I have decided to refer the details of the Government’s exchanges with the companies on these matters to the Director of Public Prosecutions so that he may consider them in conjunction with the relevant passages of the Bingham report. I have also brought to his attention further material which has come to light relating to three “spot” sales of naphtha by BP Trading—a British-registered company—earlier this year to the South African State oil company, or brokers understood to be acting for that company. Where Castrol is concerned, in view of the reference in the preface of the report to that company, the DPP will be already considering whether to investigate the matter further.

One further point remains outstanding. We are in discussion with Associated Octel, a company which has Shell and BP among its major shareholders and which supplies to South Africa a lead additive which is used in local refineries to improve the quality of petrol. This company falls outside the scope of the assurances given for their groups by Shell and BP relating to the sale of oil and oil products to Rhodesia, and we are seeking in its case also to obtain satisfactory assurances of non-involvement in supply to Rhodesia.

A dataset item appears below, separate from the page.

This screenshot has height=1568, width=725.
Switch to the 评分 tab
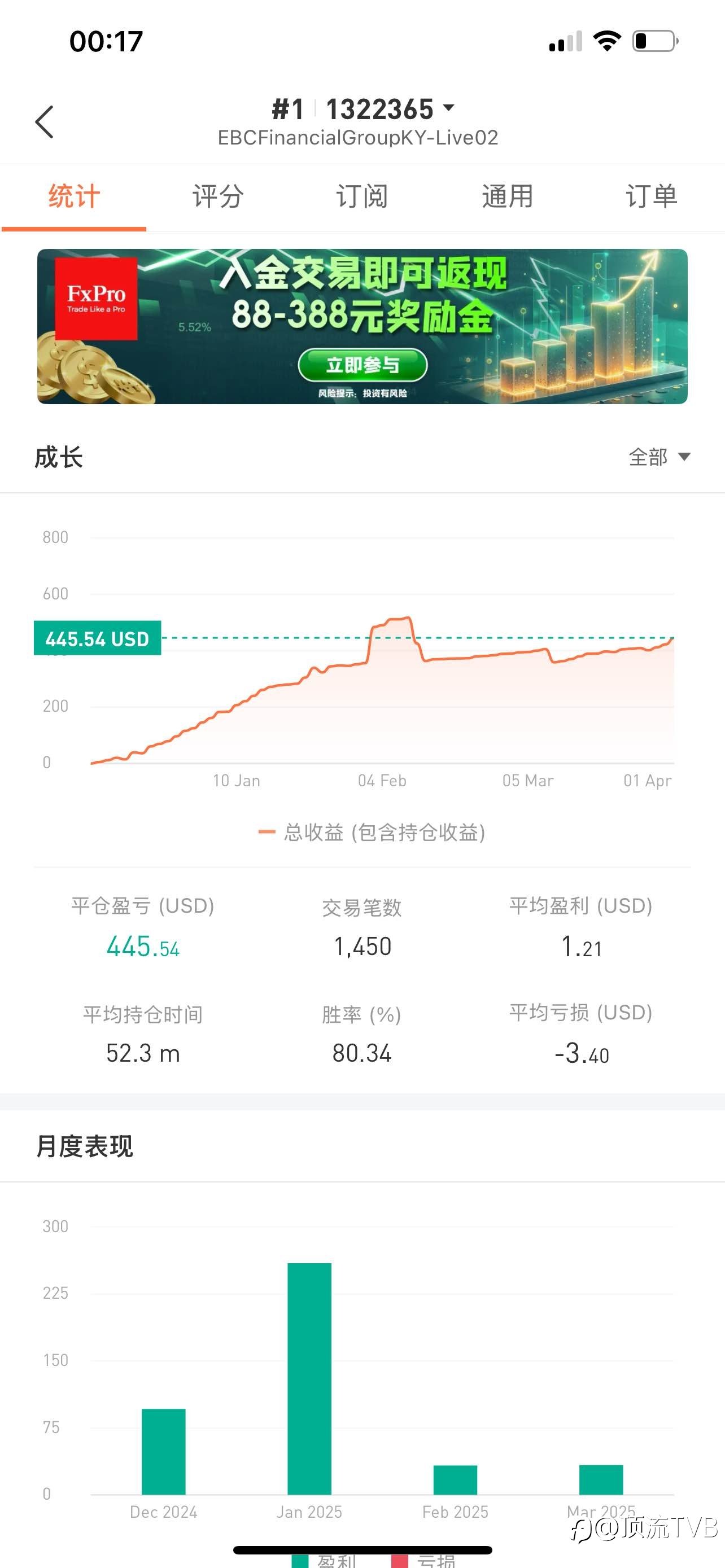[x=218, y=196]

I have now placed Shell and BP formally on notice of the Government’s ​ strongly held view that no company in the Shell or BP group should be involved in the supply of oil to Rhodesia, whether direct, indirect or by participation in marketing arrangements related to the supply of oil by others to Rhodesia. The Government expect that the head offices of the companies will at all times act accordingly, and in particular that the necessary steps will be taken by them to ensure that all the assurances in these matters which they have given to the Government are faithfully adhered to both in the letter and the spirit. I have sought and received undertakings that any difficulty encountered by their companies or their subsidiaries in maintaining this position will be immediately notified to the Government so that appropriate action, whether of a practical, diplomatic or legal nature, can be taken. Both companies assure me that they have put the necessary procedures into effect to ensure that this responsibility can be faithfully discharged. The Government are determined to take every step in their power to ensure that, so long as sanctions are in force, neither Shell nor BP, nor their South African subsidiaries, nor any other company in the Shell-BP groups, will ever again supply Rhodesia directly or indirectly, or enter into any arrangements related to the supply of oil by others to Rhodesia. I hope now that other Governments will feel able to take similar action in respect of their own oil companies.

One fact is, however, self-evident. It is South Africa which supplies the oil that Rhodesia needs. It is argued by many countries in the United Nations— in fact, that debate has gone on over the last week—that all oil to South Africa should be cut off. This should apply, it is argued, even if South Africa were to decide to supply Rhodesia solely from its own resources—as it could, by giving Rhodesia only the 4 per cent. or so of its total oil consumption which it currently produces from coal mined in South Africa and making up the balance from its reserves.

In a few years’ time, we estimate that South Africa could produce as much as one-sixth of its total consumption from its indigenous coal supplies. A total embargo now upon oil supplies to South Africa would therefore—bearing in mind its indigenous oil production capacity, conservation, alternative energy sources and a careful use of its substantial reserves of oil already stored in the country—take full effect only over a period of some years. It is not, therefore, a sanction which would have an immediate effect in terms of oil, although it could have a psychological effect.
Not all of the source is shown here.